Bild: Außenministerin Baerbock erklärt 40 russische Diplomaten zu „unerwün…
Schändliches Verhalten macht sich nie nur an dem fest, was man tut, sondern
auch an allem, was man geschehen lässt. So einen Moment der Schande erlebte
Berlin an dem Tag, als uns die Bilder aus Butscha erreichten und sich
[1][gleichzeitig ein Autokorso mit russischen Kriegsbefürwortern] hupend
durch die deutsche Hauptstadt wälzte.
Allein schon deshalb tat es wohl, dass Außenministerin Annalena Baerbock am
Montagabend verkündete, dass Deutschland 40 russische Diplomaten zu
„unerwünschten Personen“ erklärte und damit zur Ausreise auffordert.
Baerbock machte auch keinen Hehl daraus, dass es sich dabei nach ihren
Erkenntnissen um [2][Botschafts-Geheimdienstler*innen handelt, die eine
Gefahr für Menschen aus der Ukraine] darstellten.
Die Ausweisung ist aus diesem Grund mehr als nur ein Symbol. Schließlich
war der [3][Tiergartenmord, bei dem das Kammergericht Berlin-Moabit
Russland „Staatsterrorismus“ vorwarf], nur ein Fall in einer umfangreichen
internationalen Mordserie des Kreml. Man kann mit an Sicherheit grenzender
Wahrscheinlichkeit davon ausgehen, dass unter den Hunderttausenden aus
ihrer Heimat vertriebenen Menschen aus der Ukraine auch viele sein dürften,
die auf russischen Abschusslisten zu finden sind. 40 russische Agenten
weniger, die solche Anschläge planen könnten, machen durchaus einen
Unterschied.

───

**Deine Aufgaben**.
a) Welche Länder werden im Text über die Ausweisung russischer Diplomaten genannt? Zähle alle auf.
b) Schreib aus dem Text über die Ausweisung russischer Diplomaten den Abschnitt ab, der mit „Die Ausweisung ist“ anfängt und bis „Unterschied.“ reicht.
c) Warum ist die Ausweisung laut dem Text über die Ausweisung russischer Diplomaten mehr als nur ein Symbol? Antworte in ein bis drei Sätzen.

Einträge im Datensatz
───

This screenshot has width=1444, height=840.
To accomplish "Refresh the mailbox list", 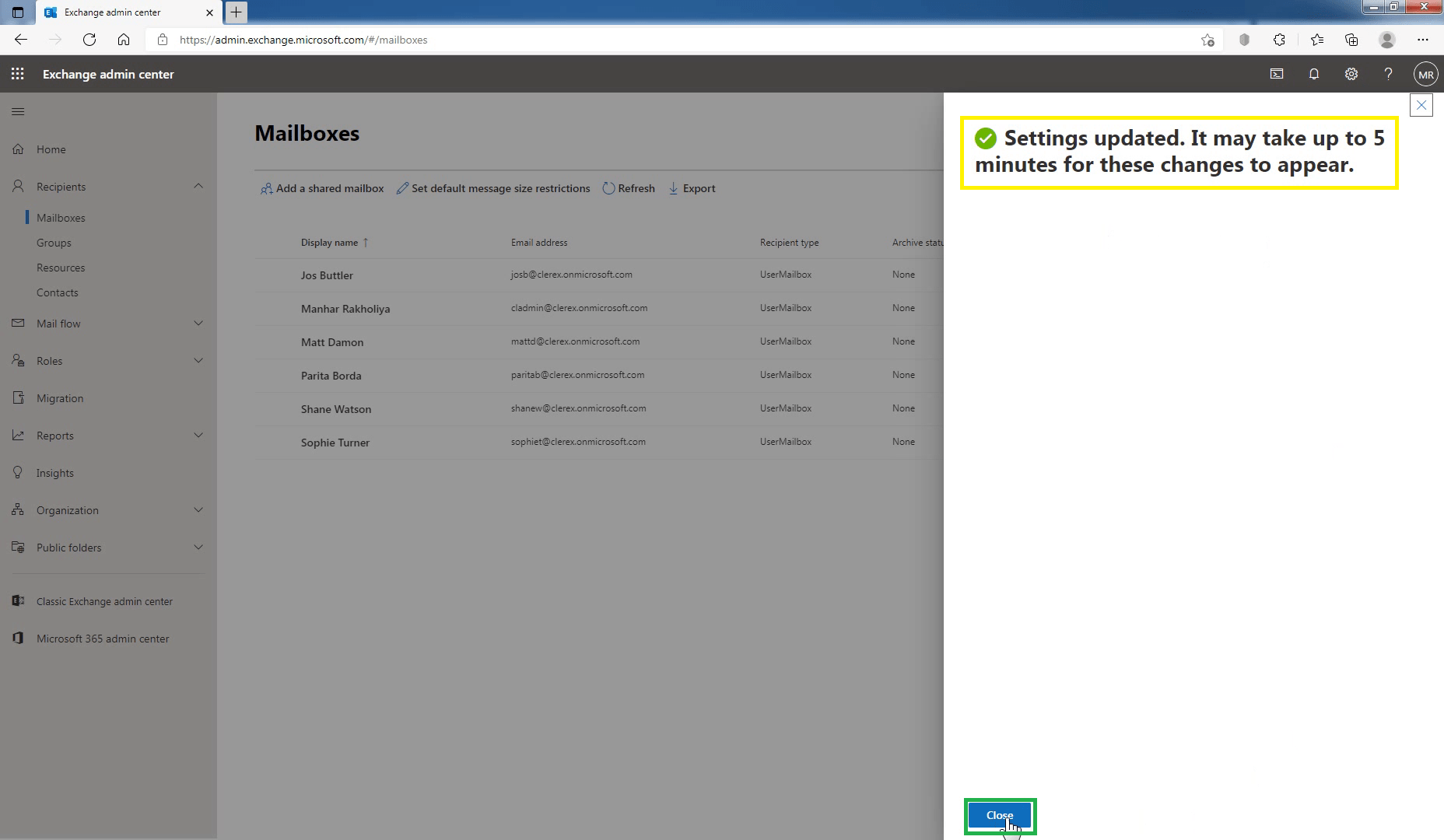I will point(629,188).
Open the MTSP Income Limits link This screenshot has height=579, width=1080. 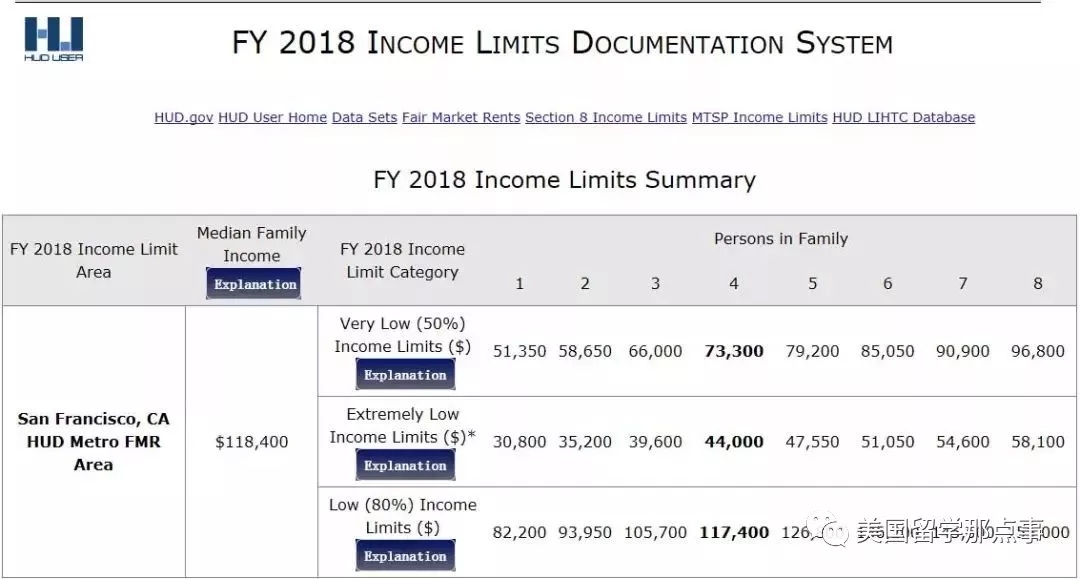coord(760,117)
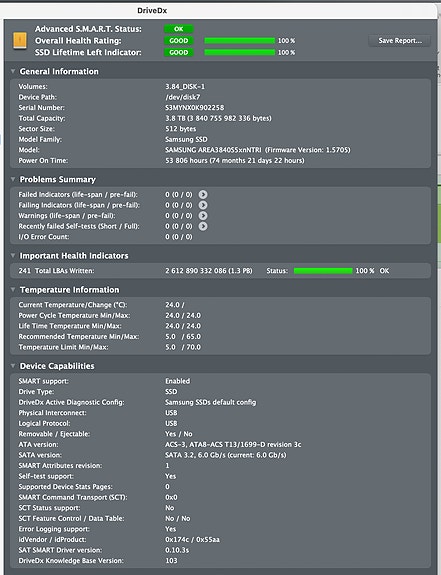Viewport: 441px width, 575px height.
Task: Click the green OK S.M.A.R.T. status badge
Action: tap(179, 29)
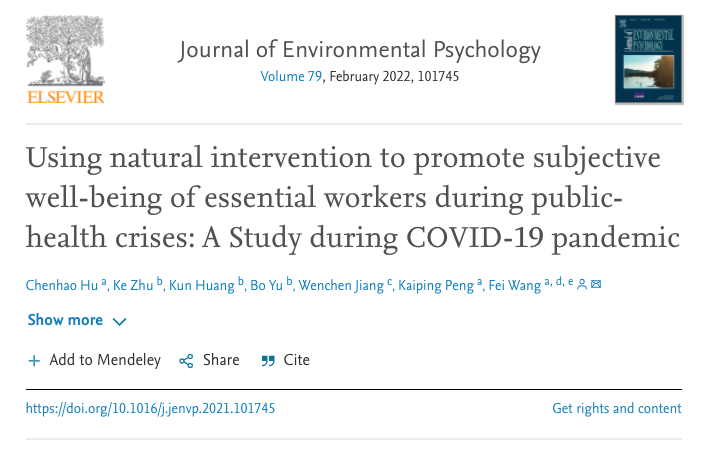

───

**Lösungen**.
a) Deutschland, Ukraine, Russland

b)
Die Ausweisung ist aus diesem Grund mehr als nur ein Symbol. Schließlich
war der [3][Tiergartenmord, bei dem das Kammergericht Berlin-Moabit
Russland „Staatsterrorismus“ vorwarf], nur ein Fall in einer umfangreichen
internationalen Mordserie des Kreml. Man kann mit an Sicherheit grenzender
Wahrscheinlichkeit davon ausgehen, dass unter den Hunderttausenden aus
ihrer Heimat vertriebenen Menschen aus der Ukraine auch viele sein dürften,
die auf russischen Abschusslisten zu finden sind. 40 russische Agenten
weniger, die solche Anschläge planen könnten, machen durchaus einen
Unterschied.

c) Nach Baerbocks Erkenntnissen handelt es sich um Geheimdienstleute der Botschaft, die eine Gefahr für Menschen aus der Ukraine darstellen. Der Tiergartenmord war nur ein Fall in einer großen Mordserie des Kreml, und unter den Vertriebenen aus der Ukraine dürften viele auf russischen Abschusslisten stehen. Deshalb machen 40 russische Agenten weniger, die solche Anschläge planen könnten, einen Unterschied.